Shifting a team’s approach to UX research

This case study is a little different. It’s not about designing a new interface or improving user flows. It’s about something less visible but equally important: helping teams rethink how they approach research and decision-making. It’s the type of work that often happens behind the scenes, but can create a ripple effect that leaves a lasting impact on both products and design culture.

When I joined Brainly back in 2021, the company hadn’t yet made its shift from a homework help product to an AI learning companion. It was before the most recent AI boom, and while the product clearly needed change, the focus was on improving what was already built, rather than introducing new features.

It was a period of intense experimentation, with teams working in silos, often producing overlapping or even competing features across different platforms and sections of the product. On top of that, an internal sense of competition led teams to double down on their own solutions, making communication and collaboration even more difficult.

As a result, there was a strong focus on “validating” solutions, which is a mindset I noticed early on reflected in the language teams used daily. Phrases like “we need to validate this”, “we’re running a test to validate the idea”, or “let’s validate this approach first” were common.

I was well aware of the risks about this mindset. When teams approach research or experimentation with the goal of validating a given idea, they can unconsciously seek confirmation of their hypothesis, overlooking contrary evidence or unexpected insights. This confirmation bias is usually the responsible for premature conclusions, ineffective solutions, and missed opportunities for deeper learning.

Given the urgency to move fast (and the fact that I was a new joiner) I didn’t want to slow things down by debating about wording. It wasn’t the right moment for that. Still, I believe in the power of the words we use. After realizing I was not alone in noticing this issue, I teamed up with another designer to intentionally emphasize words like evaluate and explore in our contributions. We hoped others would pick up on it and gradually shift their perspective, but with everyone focused on validating their solutions and the hectic pace of work, our subtle strategy went unnoticed.

Weeks went by, and we kept making responsible use of language. Once things slowed down, we started introducing the conversation about the risks of approaching experiments with a “validation” mindset. Although some people were open and did shift their perspective, the most important contributors didn’t seem to see the importance of it.

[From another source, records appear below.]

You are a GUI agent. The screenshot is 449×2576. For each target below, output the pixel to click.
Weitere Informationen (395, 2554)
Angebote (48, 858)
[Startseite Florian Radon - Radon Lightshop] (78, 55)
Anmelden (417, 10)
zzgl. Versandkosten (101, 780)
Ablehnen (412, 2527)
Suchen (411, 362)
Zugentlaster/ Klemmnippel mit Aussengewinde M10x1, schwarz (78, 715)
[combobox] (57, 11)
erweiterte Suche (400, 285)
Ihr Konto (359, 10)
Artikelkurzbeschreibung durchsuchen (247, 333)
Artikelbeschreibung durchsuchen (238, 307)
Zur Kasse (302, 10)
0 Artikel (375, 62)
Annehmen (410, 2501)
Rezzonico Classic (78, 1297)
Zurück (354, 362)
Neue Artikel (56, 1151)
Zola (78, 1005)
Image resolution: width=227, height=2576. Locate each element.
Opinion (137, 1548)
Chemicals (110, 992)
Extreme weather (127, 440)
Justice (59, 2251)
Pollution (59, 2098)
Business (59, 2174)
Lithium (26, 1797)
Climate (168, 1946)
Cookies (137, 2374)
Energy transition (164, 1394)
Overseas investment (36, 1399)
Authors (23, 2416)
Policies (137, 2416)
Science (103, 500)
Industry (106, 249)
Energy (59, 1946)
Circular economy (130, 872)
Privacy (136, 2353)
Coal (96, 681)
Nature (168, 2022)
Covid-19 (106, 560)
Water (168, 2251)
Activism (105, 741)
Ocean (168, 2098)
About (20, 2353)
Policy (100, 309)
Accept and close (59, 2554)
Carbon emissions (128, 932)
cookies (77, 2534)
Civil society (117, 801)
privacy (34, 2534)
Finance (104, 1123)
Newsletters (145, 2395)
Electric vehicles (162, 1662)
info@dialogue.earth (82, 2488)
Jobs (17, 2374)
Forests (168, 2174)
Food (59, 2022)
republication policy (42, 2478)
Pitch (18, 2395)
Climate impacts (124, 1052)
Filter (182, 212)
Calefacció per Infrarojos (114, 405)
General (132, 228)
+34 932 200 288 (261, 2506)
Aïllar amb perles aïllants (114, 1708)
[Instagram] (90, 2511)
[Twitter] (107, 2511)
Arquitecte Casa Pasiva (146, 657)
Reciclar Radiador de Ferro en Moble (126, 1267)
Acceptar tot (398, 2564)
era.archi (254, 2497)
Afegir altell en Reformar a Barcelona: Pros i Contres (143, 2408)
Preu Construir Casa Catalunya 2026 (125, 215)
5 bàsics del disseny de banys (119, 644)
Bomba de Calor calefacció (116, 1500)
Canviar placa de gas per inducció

This validation mindset was so deeply rooted in the operations that it soon led to a critical misunderstanding. In one experiment, a key engagement metric was misinterpreted, resulting in a restructure of the user flow, affecting how answers were presented to students. The change was implemented under the false belief that it had improved engagement—conveniently aligning with a larger, follow-up project where this redesign also simplified its implementation (a clear example of confirmation bias at work).

It wasn’t until months later, when another data analyst revisited the results as another follow-up project wasn’t performing as expected, that it became clear the test had actually shown the opposite: the redesign had reduced engagement.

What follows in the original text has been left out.